Other birds seen during today's session included Raven, Red Grouse (Year Tick), Carrion Crow, Jackdaw, and a Sparrowhawk, that kept buzzing the nets, thankfully, without success!

Thanks to Sean and Kevin for another brilliant session!

In the afternoon, I went for a walk around Linacre with Jayne. There wasn't too much going on, except a couple of "wheeting" Chiffchaff and an amazing 58 Canada Geese on the top reservoir. The group appeared to be one made up of adults and juvenile birds, and is the second highest count I've had there after 80 in October 2011 (see here).
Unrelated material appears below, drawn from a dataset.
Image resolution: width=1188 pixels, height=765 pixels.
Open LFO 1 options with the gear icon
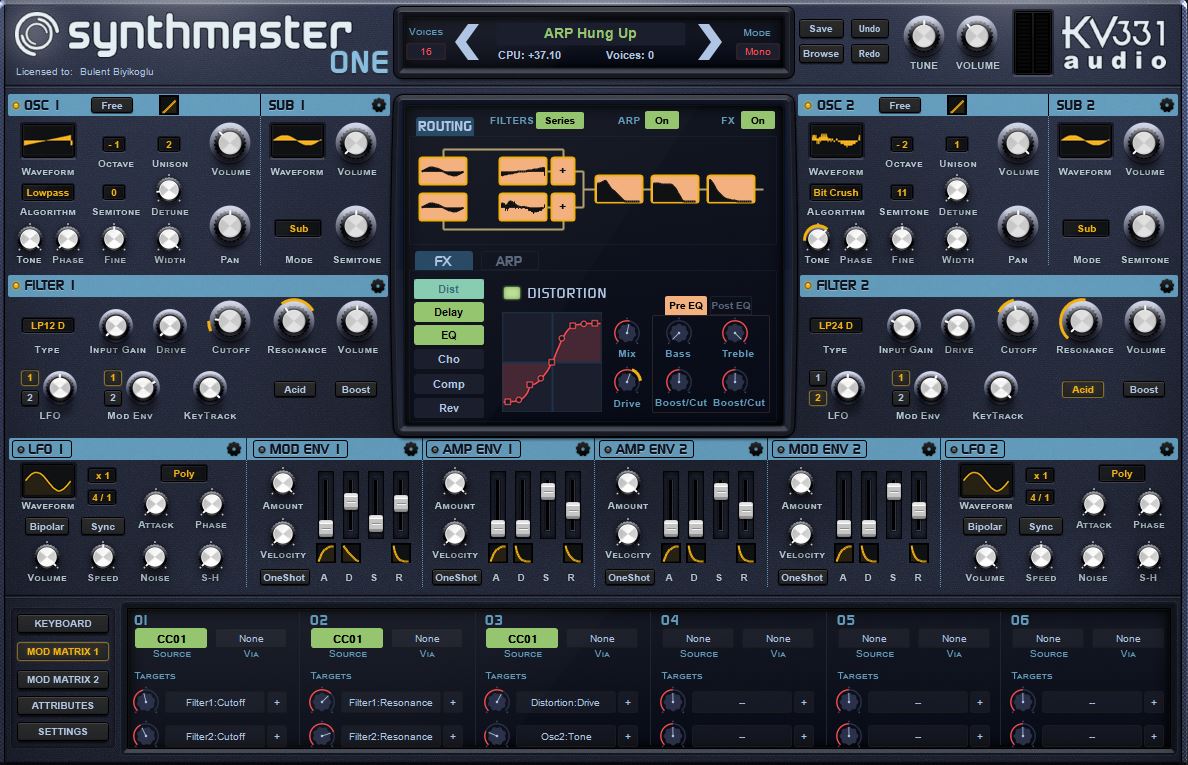pyautogui.click(x=235, y=449)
We'll see if they hang around, or move on. Here's a poor camera phone photo of some of today's geese.

Canada Geese

Year List update:
173 - Red Grouse

Sunday, 7 September 2014

Linacre WeBS and Ringing

This weekend saw two visits to Linacre Reservoirs. The first visit, on Saturday morning, to carry out the September WeBS walk, followed by a second visit on Sunday with The Sorby Breck Ringing Group, to ring birds.

I arrived for the WeBS walk at 8.30am, and the first quarter of an hour went okay with a Grey Heron fishing on the bottom reservoir, and my first Little Grebe here since 6th April!! Unfortunately, the rain started at about 8.45am, and really hammered down for the rest of the walk. Despite this I still managed to record a few birds: Mallard (47), Coot (5), Moorhen (2; 1 adult and 1 juvenile), Grey Wagtail (1),  Great-crested Grebe (1), Tufted Duck (16) and Mandarin Duck (18). The only other bird of note was a Chiffchaff, that for some inexplicable reason, was singing in the heavy rain.

Sunday's visit was a little earlier, starting at 6.30am, and this time the weather was much better, being dry, sunny and warmish. We set the usual two nets around the feeders, and then, thanks to David's foresight, we decided to set a third net away from the usual area with a Meadow Pipit tape playing. We got lucky on the first net round, and caught a total of 5 "Mipits", all juveniles, our first at Linacre since 2012 (see here) and a ringing tick for Stewart.

Meadow Pipit
We carried on ringing until about 10.30am, by which time we'd caught and ringed a total of  47 birds of 12 species (Chiffchaff (3), Blackcap (1), Meadow Pipit, Blackbird, Bullfinch, Wren, Nuthatch, Robin, Dunnock, Blue, Great and Coal Tit).

In between net rounds, we spotted a few birds around the ringing site including 4 Swallows, 6 House Martins, a fly-by Cormorant, a couple of Sparrowhawks and a Speckled Wood butterfly.

Thursday, 4 September 2014

Avenue Ringing x 2

As the title of today's post suggests, I've had two ringing sessions at The Avenue this week. The first, on Sunday, was an early morning session, whilst the second, on Tuesday, was an evening visit for a last attempt at the Swallow roost.

Sunday's session was a slow, but steady, with a total of 46 birds of 10 different species ringed (Willow, Great and Blue Tit, Chaffinch, Bullfinch, Goldfinch, Robin, Dunnock, Blackcap and Chiffchaff). My personal total were (new/retrap): Willow Tit 0/1, Blue Tit 0/1, Great Tit 2/4, Chaffinch 1/0, Bullfinch 1/2 and Dunnock 1/1.

Tuesday's session was out second attempt of the year to catch Swallows that roost at The Avenue before migrating to Africa for the winter months (see here for details of our first outing). . There were only about 50/60 birds roosting, so we were very lucky to catch 23, as well as a single juvenile Sand Martin. Again, my personal total was 8 Swallows, all new birds. A change from the first visit was the fact that we caught 4 adult birds this time.

Unfortunately, this will most likely be our last attempt to catch the Swallows this year. We can now begin to look forward to the Meadow Pipit migration up on the moors, and the first winter visitors... a Redwing or Fieldfare would be nice!!!